---- TEXTO PROPORCIONADO

En definitiva, el método científico debería ser un camino hacia el conocimiento, no una herramienta de control o de imposición ideológica. La ciudadanía tiene derecho a exigir más transparencia, un debate abierto y menos etiquetas descalificadoras como “negacionista” cada vez que se plantea una duda razonable. Porque preguntar no es negar, y la ciencia verdadera, la que ha impulsado los mayores avances de la humanidad, siempre ha tenido espacio para el disenso. Paradójicamente, el propio método científico, tan ensalzado por la comunidad académica, es también una construcción social moldeada por los valores, prejuicios y contextos históricos de cada época. Si en siglos pasados fue la Iglesia la que marcaba los límites del pensamiento aceptable, hoy es la “ciencia oficial” la que dicta qué puede o no puede investigarse, discutirse o publicarse. Más que estigmatizar posiciones alternativas como negacionistas o pseudocientíficas, quizá deberíamos cuestionarnos si la ciencia actual está verdaderamente abierta al debate o si hemos construido un nuevo sistema de creencias incuestionables. La historia nos enseña que muchas veces la verdad ha estado en manos de quienes se atrevieron a desafiar el consenso.

--------

Explica en una a tres frases por qué, según el texto sobre el método científico, no debería tacharse de «negacionista» a quien plantea una duda razonable. El listado no tiene relación con el texto proporcionado.

---- INFORMACIÓN EXTRAÍDA

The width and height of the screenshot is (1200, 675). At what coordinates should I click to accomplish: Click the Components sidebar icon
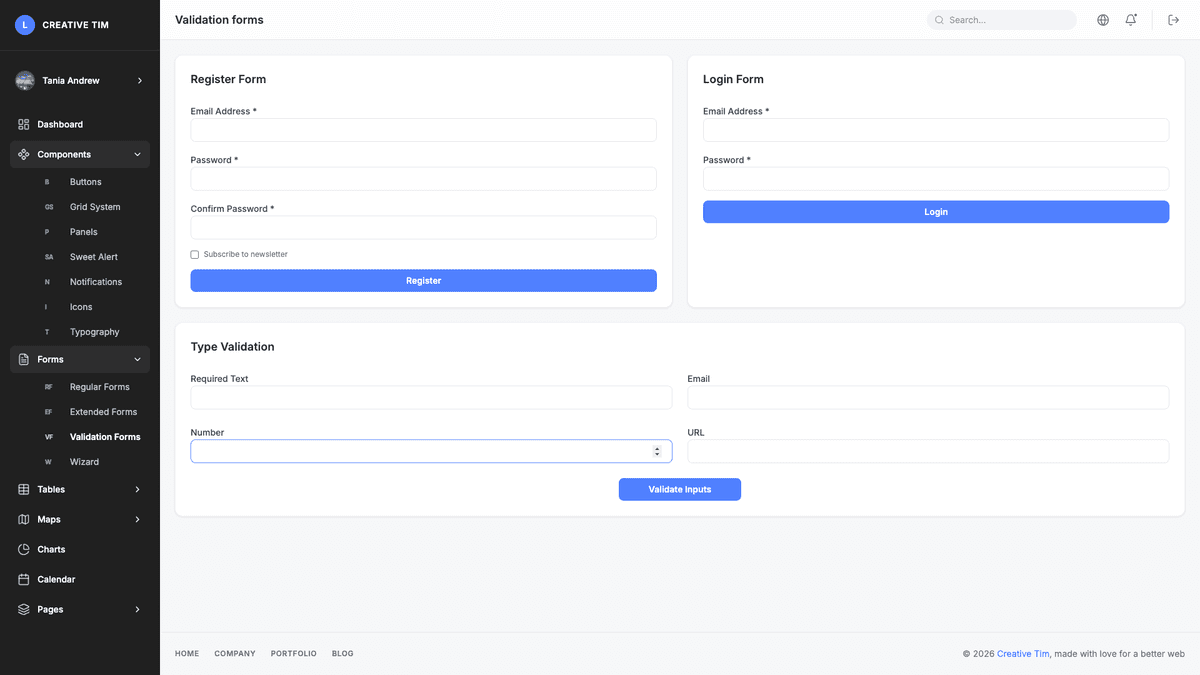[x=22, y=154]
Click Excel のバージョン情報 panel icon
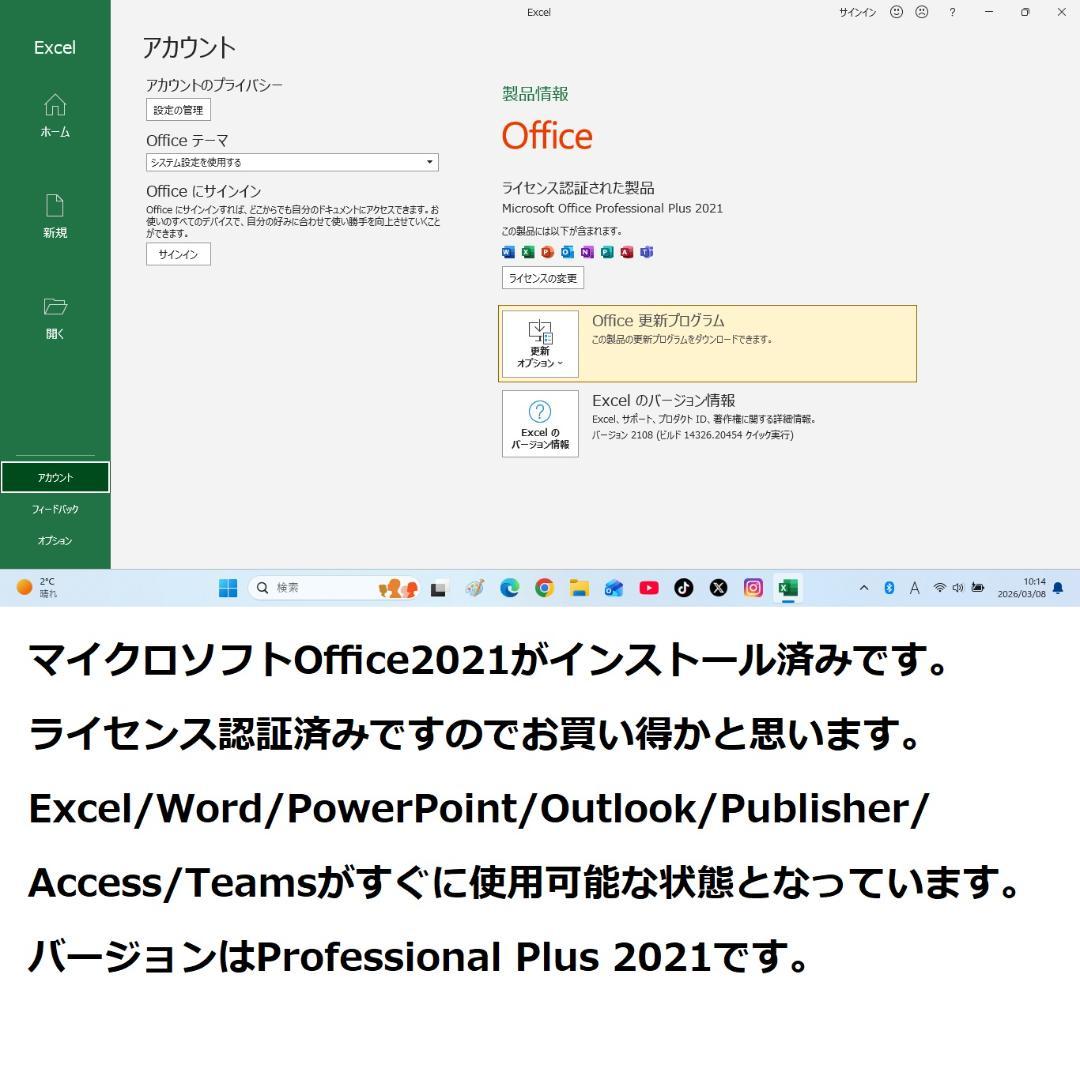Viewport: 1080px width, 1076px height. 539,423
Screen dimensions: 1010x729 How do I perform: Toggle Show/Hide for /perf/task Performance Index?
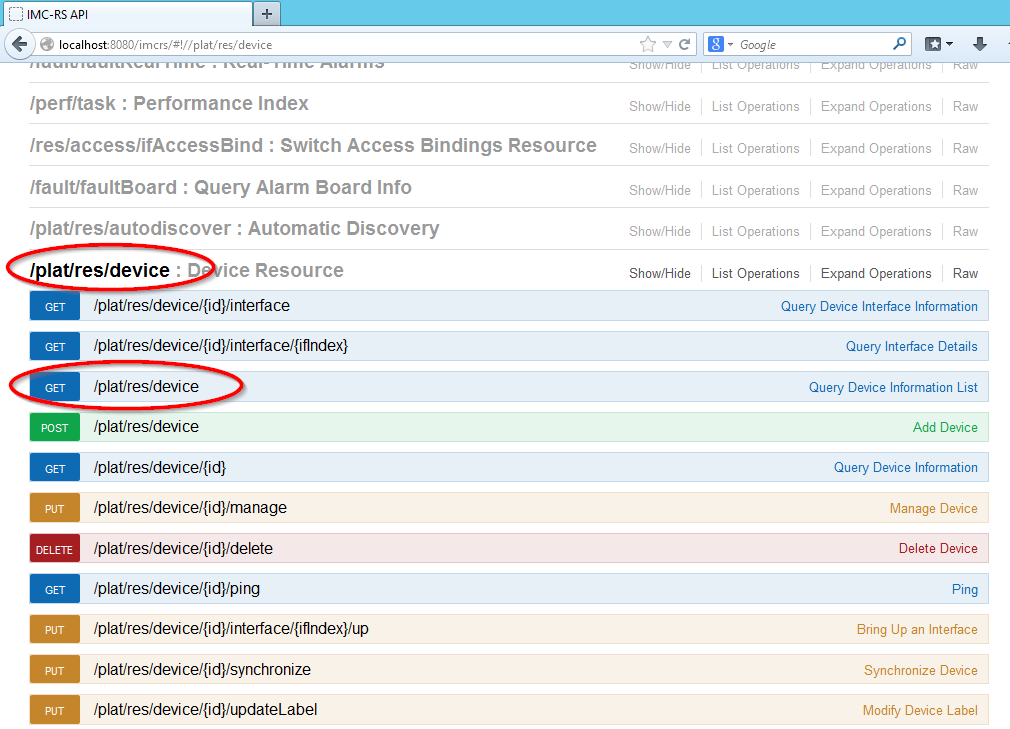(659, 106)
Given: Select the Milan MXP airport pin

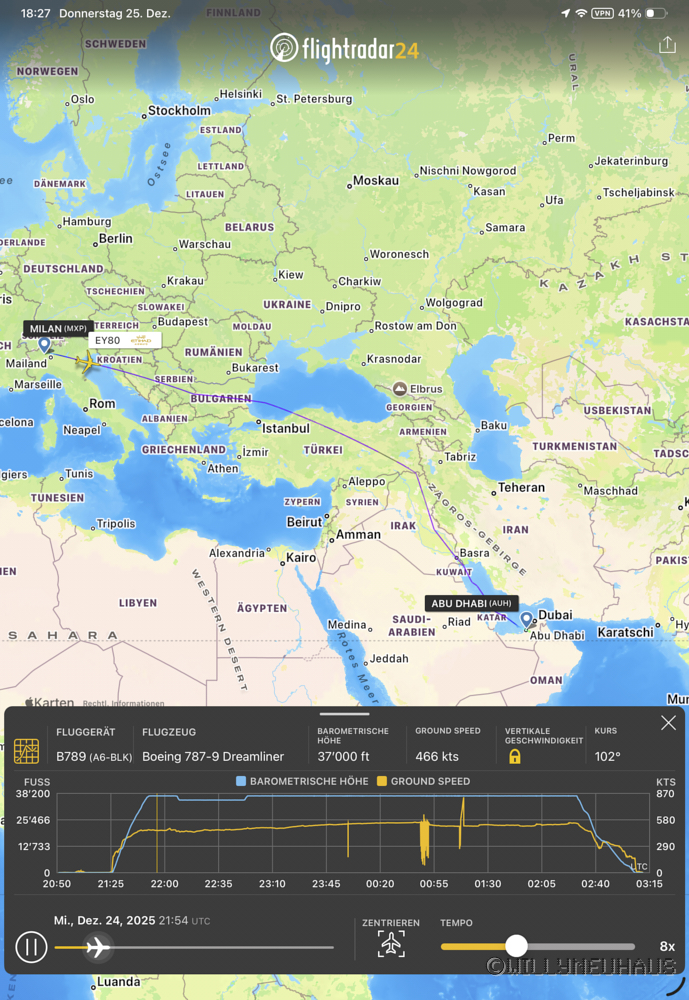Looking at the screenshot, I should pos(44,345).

--------
---- INFORMACIÓN EXTRAÍDA

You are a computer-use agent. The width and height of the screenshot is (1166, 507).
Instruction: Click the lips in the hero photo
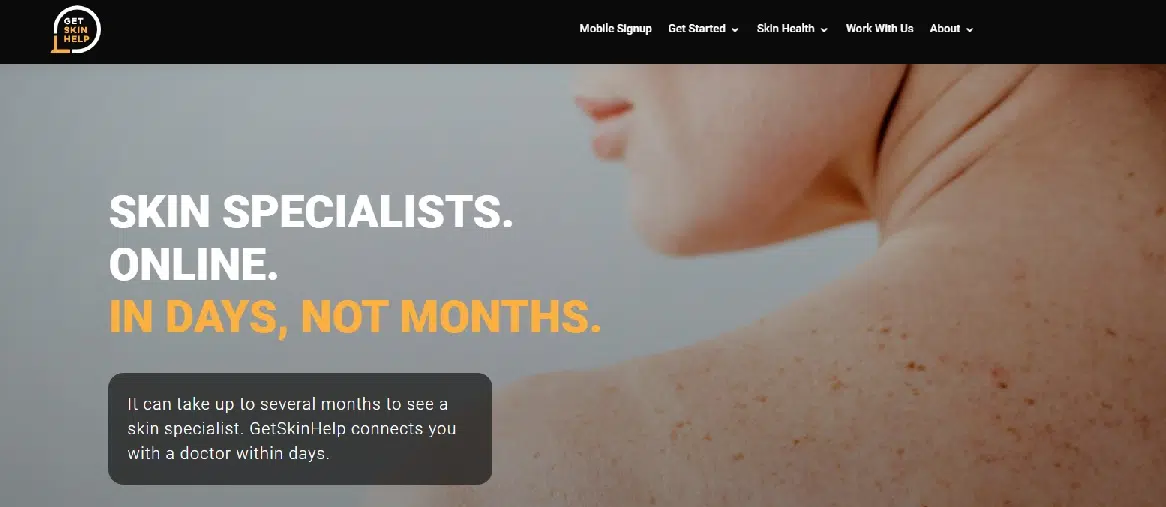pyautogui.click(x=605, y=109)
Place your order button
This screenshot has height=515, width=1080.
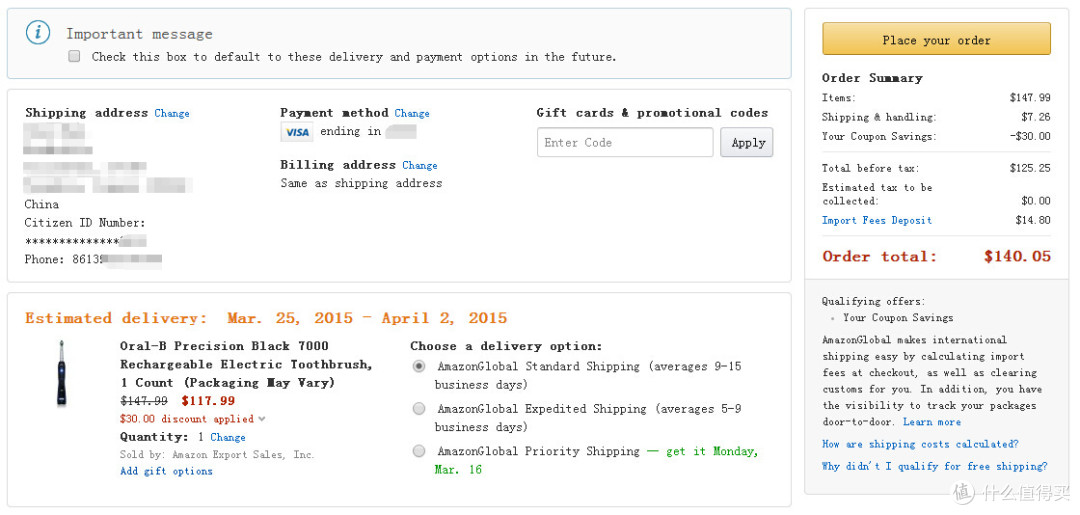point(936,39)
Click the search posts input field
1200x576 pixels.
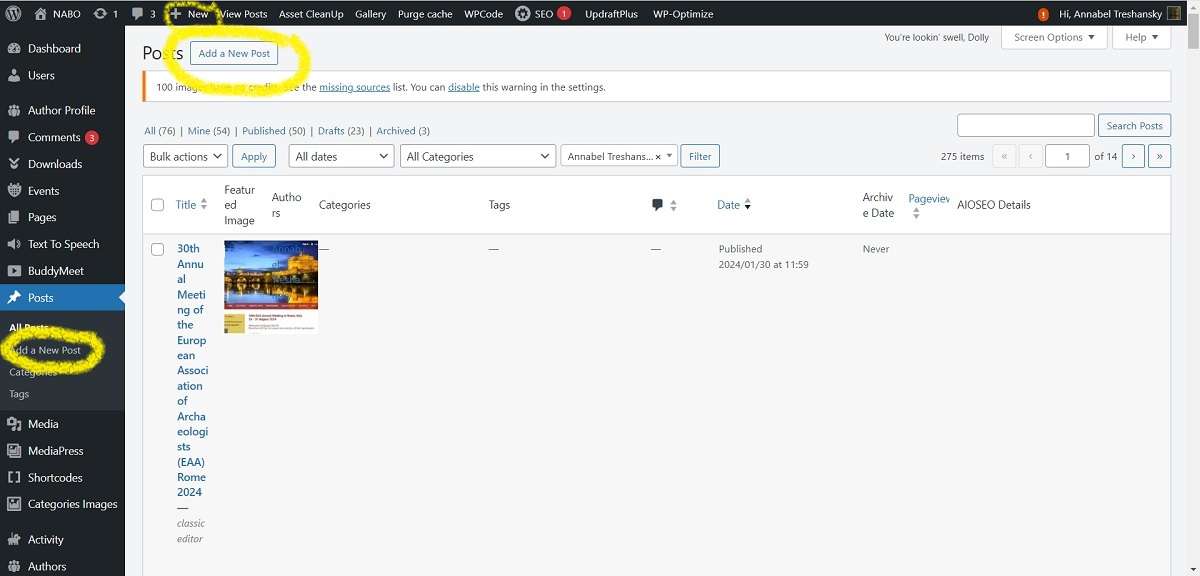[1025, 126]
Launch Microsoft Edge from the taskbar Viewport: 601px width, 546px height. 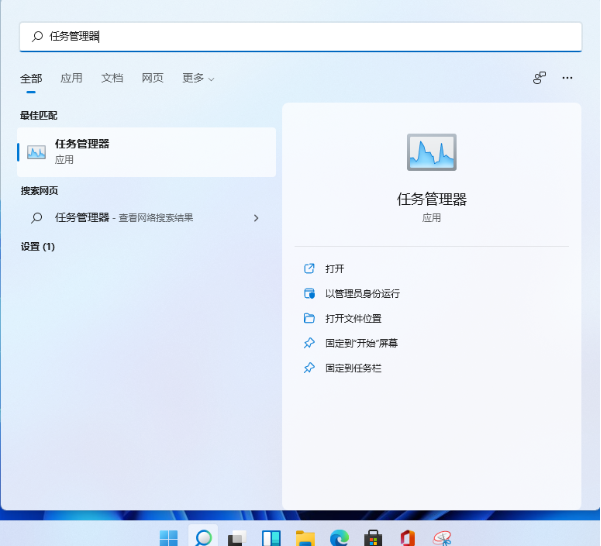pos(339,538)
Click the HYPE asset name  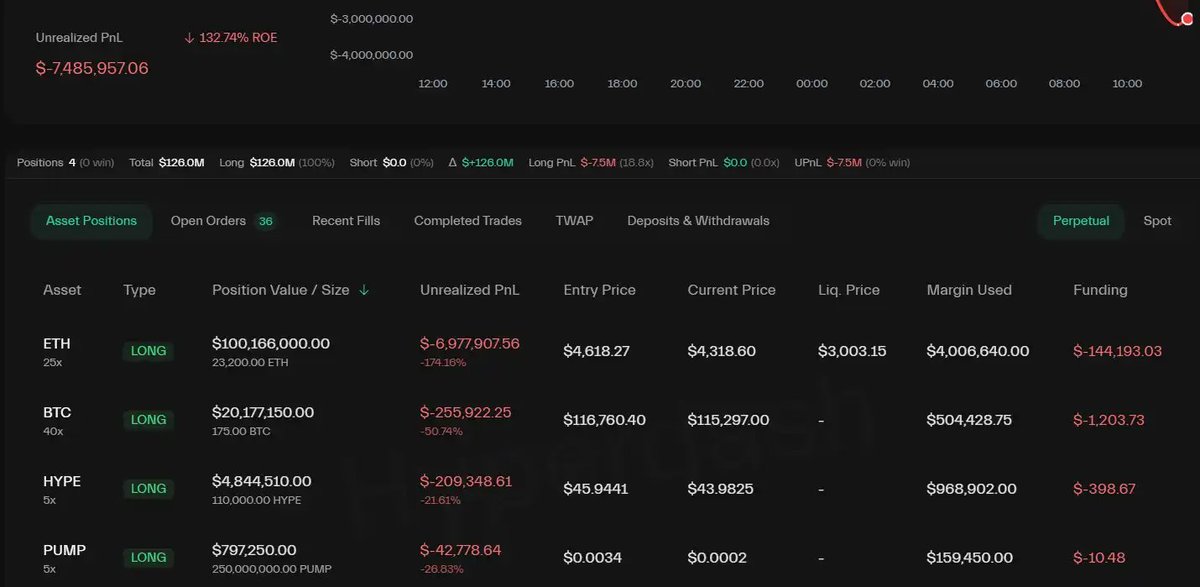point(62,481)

--------

◆ SOLUCIÓN DE LA TAREA ◆
Porque preguntar no es negar. Además, la ciencia verdadera, la que ha impulsado los mayores avances de la humanidad, siempre ha tenido espacio para el disenso.